The gameplay is, as a whole, a very balanced turn-based RPG. The wide variety of jobs, abilities, and monsters to face means it's always interesting, and since it is built on a lot of RPG staples, anyone who's played an RPG before will easily slip into it, like some manner of comfortable shoe. 

But RPGs live and die by their stories and characters, so how are they in Bravely Default? Well, pretty good. I noted early while playing that all four of your party members are interesting, likeable, and above all, relevant to the plot. None of them feel like they're there to fill out the numbers, they all have interesting character arcs, and their interactions are quite charming. Often you'll be prompted to view a conversation they're having, usually about mundane things like grocery shopping or organising their item bags, but always very entertaining, because they have colourful personalities that play well off each other. Since so much of the later storyline builds off the idea that these four have become very close friends, it's nice that they took pains to set it up. 

The areas you go through are varied and interesting, each with their own engaging subplots, and the major secondary cast of characters - which is composed mostly of the Twenty-Three Job Masters of Eternia, the quirky Gotei 13 style miniboss squad of the villains - are all pretty fun too.
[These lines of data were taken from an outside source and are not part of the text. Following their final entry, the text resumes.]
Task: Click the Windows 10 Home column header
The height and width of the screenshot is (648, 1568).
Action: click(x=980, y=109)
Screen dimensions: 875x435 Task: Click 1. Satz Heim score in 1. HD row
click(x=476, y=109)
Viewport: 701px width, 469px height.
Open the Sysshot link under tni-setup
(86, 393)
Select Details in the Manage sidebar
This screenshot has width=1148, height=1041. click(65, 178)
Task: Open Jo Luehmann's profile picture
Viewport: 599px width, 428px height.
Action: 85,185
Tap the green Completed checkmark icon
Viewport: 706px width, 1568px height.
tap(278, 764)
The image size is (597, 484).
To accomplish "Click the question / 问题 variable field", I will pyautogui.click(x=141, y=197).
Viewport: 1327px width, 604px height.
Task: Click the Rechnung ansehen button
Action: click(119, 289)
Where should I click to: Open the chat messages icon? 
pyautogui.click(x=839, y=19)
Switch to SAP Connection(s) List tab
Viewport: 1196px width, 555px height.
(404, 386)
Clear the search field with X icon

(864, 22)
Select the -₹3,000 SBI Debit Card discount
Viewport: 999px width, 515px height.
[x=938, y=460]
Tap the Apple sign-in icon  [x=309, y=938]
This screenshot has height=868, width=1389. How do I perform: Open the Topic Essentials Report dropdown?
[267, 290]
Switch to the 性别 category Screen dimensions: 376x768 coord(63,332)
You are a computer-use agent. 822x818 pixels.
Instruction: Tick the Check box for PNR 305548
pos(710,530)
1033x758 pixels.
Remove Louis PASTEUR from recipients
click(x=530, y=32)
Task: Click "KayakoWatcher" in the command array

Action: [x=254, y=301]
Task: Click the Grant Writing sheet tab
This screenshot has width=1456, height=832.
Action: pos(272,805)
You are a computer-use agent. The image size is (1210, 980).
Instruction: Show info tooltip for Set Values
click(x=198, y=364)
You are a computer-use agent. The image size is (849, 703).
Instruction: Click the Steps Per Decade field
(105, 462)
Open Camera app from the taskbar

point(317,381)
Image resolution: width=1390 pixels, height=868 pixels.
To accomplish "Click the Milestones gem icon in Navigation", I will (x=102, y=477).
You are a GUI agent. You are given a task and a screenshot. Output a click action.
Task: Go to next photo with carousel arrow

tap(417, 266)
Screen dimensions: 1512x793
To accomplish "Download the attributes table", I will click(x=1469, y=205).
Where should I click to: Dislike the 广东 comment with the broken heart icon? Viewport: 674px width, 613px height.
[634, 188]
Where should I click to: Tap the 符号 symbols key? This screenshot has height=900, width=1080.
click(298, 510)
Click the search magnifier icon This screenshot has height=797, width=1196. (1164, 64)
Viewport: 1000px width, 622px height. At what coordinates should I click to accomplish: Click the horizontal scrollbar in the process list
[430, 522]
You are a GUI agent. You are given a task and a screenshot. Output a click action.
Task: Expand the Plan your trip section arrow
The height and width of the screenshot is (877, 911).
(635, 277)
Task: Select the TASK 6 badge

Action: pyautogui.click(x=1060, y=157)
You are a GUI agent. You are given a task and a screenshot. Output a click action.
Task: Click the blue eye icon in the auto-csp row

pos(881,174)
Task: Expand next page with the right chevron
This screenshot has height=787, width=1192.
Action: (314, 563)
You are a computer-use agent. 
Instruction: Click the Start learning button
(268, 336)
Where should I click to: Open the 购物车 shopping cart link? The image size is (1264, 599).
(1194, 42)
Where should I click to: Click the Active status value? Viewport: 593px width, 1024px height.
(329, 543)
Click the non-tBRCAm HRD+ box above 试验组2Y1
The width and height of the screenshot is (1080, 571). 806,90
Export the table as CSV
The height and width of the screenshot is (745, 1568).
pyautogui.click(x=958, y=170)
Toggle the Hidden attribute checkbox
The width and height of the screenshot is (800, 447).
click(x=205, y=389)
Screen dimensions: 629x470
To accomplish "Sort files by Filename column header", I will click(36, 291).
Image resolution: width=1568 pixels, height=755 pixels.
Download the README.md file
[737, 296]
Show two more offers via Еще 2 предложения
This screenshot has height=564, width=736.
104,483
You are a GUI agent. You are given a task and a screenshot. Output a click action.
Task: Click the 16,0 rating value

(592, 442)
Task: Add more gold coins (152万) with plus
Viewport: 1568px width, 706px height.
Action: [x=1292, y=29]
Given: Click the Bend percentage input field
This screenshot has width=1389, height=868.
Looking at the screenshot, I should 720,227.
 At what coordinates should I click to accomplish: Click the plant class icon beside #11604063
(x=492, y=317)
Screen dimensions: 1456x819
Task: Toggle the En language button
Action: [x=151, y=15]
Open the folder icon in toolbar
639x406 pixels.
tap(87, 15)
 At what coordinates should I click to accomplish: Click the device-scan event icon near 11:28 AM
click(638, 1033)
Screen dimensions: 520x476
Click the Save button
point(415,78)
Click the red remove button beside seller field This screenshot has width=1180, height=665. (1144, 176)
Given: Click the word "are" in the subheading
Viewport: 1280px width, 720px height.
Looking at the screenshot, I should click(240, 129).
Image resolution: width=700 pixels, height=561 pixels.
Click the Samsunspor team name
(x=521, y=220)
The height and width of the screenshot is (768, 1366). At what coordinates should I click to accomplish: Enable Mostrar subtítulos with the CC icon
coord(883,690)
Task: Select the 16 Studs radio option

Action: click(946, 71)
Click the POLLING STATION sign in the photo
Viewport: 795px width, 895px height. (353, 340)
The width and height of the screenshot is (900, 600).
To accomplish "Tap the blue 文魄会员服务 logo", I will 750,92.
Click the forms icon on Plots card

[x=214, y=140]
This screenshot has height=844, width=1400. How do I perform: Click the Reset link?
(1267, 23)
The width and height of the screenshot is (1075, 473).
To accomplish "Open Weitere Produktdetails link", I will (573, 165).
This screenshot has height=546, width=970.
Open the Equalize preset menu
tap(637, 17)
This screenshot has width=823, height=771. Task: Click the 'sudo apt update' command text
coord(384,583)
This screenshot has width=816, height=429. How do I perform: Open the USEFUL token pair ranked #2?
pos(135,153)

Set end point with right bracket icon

The Job Masters, especially, are portrayed as unremitting villains at first before becoming far more sympathetic and fleshed out later on. Or most of them do: Some, like Erutus Profiteur the Merchant and Fiore DeRosa the Red Mage, are just genuinely irredeemable villains. 



My biggest problem with this game would have to be that there is a point around Chapter 6 where it starts to outstay its welcome in a major way. While it's back on form with Chapter 7 and Chapter 8, Chapter 6 is a glaring weak point in an otherwise strong game, and the fact that everything else is so good makes it stand out as such. It's a very repetitive section that really doesn't add anything new compared to Chapter 5, and that's - certainly noticeable. 

Also, the penultimate boss is way too difficult. I struggled with it more than I struggled with the final boss. The final boss was a pushover after that penultimate boss. 

But it's a strong game, one that did well for Square-Enix (who desperately needs some more successes right now, what with their two major franchises languishing in development hell), and one that I remain baffled that they didn't want to release in the west initially. Square-Enix appears to have developed a fixation on the idea that western audiences can't stand turn-based combat, and that clearly isn't true. That this game sold absurdly well and continues to be a fan favourite rather proves that. 


Bravely Default comes with my strongest recommendation, and I'm overjoyed to be able to say that its sequel, Bravely Second, has been announced to be coming out in winter of 2014. I greatly look forward to renting it.